Partiamo dal presupposto che l’Italia, nel salto con gli sci moderno, è destinata a rimanere un Paese marginale, soprattutto se guardiamo agli uomini. Al di là dei piagnistei in merito alla presunta mancanza di fondi, che in realtà non sono affatto scarsi rispetto al recente passato, soprattutto se si valuta la mole di raduni e di viaggi effettuati negli ultimi mesi, il punto è che il movimento ha dei numeri esigui rispetto a quelli di altre nazioni. La disciplina è poco praticata e a tutti gli effetti di nicchia, poiché non esce da quelle tre/quattro località che hanno tradizione in materia. Se poi questi borghi sono sovente in guerra tra loro, perché l’ambiente è storicamente litigioso e impregnato di futili rivalità territoriali, allora qualsiasi minima possibilità di crescita è preclusa a priori.

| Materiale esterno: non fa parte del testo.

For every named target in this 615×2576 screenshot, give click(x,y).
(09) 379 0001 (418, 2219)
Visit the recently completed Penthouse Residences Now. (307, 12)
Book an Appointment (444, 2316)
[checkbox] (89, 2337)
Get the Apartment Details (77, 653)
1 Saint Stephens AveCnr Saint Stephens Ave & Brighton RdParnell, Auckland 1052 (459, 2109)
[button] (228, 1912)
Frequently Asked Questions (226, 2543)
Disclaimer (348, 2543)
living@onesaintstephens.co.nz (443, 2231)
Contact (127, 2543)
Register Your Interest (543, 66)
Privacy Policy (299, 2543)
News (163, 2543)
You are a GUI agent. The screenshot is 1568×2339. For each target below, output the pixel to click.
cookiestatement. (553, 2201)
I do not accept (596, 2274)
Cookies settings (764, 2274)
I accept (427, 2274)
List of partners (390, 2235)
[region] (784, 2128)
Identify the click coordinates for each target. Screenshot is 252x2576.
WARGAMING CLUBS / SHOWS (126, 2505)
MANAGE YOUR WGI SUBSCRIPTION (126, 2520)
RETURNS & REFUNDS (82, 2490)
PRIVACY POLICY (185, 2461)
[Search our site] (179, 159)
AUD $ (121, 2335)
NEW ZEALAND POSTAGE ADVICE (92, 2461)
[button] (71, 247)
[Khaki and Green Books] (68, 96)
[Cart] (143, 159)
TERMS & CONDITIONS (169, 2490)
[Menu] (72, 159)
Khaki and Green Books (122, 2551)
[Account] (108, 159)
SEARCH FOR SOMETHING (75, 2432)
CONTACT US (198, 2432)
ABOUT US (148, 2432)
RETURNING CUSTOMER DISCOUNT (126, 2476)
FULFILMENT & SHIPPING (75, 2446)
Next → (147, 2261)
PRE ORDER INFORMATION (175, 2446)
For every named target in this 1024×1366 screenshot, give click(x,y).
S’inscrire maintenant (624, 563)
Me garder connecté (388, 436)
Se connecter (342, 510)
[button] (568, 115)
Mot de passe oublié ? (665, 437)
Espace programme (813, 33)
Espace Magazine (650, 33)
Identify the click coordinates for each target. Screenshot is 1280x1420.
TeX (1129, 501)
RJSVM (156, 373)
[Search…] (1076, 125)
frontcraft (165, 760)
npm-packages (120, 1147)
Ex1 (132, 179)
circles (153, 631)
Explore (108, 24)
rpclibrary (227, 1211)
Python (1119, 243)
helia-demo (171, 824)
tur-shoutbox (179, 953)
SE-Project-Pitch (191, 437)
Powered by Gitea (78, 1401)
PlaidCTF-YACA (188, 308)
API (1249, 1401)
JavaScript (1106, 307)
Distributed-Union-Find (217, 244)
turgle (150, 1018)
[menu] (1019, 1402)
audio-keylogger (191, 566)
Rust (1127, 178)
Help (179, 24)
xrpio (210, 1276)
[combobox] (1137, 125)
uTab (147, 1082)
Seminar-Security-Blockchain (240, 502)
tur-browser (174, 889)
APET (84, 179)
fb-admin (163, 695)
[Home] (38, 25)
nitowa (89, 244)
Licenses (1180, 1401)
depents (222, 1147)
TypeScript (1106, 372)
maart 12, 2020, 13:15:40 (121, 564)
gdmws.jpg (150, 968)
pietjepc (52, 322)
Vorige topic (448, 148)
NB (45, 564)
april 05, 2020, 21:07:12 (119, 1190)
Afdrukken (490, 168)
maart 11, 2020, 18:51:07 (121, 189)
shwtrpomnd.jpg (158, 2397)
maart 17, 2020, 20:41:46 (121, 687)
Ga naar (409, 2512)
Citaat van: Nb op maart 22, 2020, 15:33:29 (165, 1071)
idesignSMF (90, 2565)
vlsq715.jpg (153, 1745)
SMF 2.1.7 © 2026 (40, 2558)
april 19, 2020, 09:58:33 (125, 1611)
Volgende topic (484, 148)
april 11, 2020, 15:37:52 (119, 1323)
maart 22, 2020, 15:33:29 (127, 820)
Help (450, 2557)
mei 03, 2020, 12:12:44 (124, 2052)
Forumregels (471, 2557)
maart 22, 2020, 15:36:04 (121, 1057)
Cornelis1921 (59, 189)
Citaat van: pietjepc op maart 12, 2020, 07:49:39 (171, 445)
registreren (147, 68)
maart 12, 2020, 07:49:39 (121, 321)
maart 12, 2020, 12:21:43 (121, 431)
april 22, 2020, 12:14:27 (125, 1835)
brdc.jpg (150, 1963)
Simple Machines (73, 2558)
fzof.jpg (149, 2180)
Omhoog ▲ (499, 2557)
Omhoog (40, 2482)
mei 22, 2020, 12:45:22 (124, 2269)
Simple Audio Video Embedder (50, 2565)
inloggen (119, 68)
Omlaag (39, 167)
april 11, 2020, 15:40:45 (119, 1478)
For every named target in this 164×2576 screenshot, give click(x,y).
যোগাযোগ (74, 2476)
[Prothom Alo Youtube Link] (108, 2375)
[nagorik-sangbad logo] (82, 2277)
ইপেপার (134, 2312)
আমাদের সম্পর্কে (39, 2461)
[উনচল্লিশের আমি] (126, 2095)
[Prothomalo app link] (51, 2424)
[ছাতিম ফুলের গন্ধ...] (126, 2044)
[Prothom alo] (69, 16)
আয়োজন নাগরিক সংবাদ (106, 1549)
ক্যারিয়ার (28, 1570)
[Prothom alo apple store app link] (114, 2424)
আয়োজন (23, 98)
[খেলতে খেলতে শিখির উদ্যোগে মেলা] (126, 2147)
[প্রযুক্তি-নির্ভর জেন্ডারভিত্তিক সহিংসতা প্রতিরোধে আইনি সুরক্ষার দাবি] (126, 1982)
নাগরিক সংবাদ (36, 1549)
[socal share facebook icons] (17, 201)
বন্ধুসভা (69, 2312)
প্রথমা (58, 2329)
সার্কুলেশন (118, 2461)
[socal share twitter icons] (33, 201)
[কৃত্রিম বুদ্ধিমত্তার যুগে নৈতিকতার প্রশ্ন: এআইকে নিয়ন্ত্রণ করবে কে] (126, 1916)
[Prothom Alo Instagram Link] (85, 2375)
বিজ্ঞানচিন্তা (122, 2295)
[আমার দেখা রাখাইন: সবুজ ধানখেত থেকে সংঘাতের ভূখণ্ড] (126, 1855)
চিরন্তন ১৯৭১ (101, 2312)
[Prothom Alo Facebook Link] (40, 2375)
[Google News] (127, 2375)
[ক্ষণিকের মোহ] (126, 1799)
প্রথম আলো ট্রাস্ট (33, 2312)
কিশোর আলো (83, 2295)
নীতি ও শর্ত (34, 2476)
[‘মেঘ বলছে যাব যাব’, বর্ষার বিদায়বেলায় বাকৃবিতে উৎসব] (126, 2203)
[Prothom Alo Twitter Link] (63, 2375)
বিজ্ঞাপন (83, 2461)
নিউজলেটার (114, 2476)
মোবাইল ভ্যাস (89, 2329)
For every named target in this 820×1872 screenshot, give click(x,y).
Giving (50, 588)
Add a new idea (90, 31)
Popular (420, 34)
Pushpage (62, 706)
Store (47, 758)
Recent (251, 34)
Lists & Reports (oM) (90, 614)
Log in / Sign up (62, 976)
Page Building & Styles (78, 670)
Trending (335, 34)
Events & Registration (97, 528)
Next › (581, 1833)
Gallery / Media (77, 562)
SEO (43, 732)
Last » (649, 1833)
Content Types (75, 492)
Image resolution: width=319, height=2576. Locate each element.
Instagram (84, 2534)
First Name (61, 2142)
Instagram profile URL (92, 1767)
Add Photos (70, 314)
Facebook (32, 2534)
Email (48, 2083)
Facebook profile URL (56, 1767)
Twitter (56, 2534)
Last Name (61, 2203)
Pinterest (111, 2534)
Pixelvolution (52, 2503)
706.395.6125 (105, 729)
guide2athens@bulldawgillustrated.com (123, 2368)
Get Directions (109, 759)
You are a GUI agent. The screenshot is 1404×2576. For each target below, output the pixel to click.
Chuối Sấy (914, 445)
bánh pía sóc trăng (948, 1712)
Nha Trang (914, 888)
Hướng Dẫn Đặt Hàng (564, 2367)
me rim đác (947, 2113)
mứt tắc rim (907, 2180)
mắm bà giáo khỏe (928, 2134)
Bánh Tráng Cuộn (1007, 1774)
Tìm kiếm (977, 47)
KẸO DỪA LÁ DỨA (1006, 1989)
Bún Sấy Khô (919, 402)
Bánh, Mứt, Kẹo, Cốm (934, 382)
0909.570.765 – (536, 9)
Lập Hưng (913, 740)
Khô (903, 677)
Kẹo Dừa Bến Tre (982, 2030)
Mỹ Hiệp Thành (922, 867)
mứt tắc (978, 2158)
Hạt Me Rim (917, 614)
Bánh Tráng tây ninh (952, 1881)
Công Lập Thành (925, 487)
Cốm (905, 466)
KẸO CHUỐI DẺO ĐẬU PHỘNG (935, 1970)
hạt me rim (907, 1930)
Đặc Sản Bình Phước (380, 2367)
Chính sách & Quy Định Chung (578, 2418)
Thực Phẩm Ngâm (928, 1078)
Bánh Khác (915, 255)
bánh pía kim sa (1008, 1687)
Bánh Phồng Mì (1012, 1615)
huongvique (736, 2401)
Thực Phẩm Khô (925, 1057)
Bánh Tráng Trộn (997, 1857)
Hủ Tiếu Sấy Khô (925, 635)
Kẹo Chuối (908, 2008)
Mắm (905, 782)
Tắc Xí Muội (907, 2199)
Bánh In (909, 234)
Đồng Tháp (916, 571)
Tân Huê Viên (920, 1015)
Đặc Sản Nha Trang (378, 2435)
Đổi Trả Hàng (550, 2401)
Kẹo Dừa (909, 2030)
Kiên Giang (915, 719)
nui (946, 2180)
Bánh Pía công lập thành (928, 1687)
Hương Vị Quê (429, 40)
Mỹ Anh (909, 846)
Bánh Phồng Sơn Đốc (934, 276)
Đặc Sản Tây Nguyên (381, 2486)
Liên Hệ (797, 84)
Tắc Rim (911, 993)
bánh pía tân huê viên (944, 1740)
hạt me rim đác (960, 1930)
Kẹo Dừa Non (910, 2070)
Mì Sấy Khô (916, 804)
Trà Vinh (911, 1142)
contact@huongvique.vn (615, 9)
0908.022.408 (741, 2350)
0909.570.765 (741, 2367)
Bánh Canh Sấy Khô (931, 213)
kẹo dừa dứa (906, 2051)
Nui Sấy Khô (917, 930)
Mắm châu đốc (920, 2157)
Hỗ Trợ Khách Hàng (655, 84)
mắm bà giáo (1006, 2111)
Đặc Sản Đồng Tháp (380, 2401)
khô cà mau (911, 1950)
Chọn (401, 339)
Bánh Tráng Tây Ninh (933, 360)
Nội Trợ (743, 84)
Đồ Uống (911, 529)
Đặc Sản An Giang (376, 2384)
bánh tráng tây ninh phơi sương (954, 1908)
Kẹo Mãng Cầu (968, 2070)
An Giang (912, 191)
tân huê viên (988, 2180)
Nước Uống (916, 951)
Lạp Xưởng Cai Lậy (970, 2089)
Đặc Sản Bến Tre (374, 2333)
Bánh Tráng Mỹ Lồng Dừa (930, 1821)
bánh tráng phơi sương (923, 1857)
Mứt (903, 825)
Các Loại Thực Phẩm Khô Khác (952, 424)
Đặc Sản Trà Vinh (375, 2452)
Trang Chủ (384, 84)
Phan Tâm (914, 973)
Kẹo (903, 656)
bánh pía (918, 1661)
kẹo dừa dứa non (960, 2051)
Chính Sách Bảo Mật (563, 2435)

In generale, il salto con gli sci maschile è ormai dominato dall’esarchia composta da Norvegia, Germania, Austria, Polonia, Giappone e Slovenia. Questi sei Paesi dettano legge e corrono a ritmo forsennato, tanto che nazioni di vertice solo una quindicina di anni fa sono ormai diventate a loro volta di secondo o terzo piano. Gli esempi più eclatanti sono quelli di Finlandia e Repubblica Ceca, passate in poco più di un decennio dal vincere gare a festeggiare un ingresso in zona punti. Se questi Paesi perdono il treno, senza riuscire a risalirci, difficile che l’Italia possa crescere di colpi, a prescindere dai mali interni del settore tricolore. In questo panorama bisogna però sottolineare come Giovanni Bresadola si stia ritagliando il proprio spazio nel massimo circuito.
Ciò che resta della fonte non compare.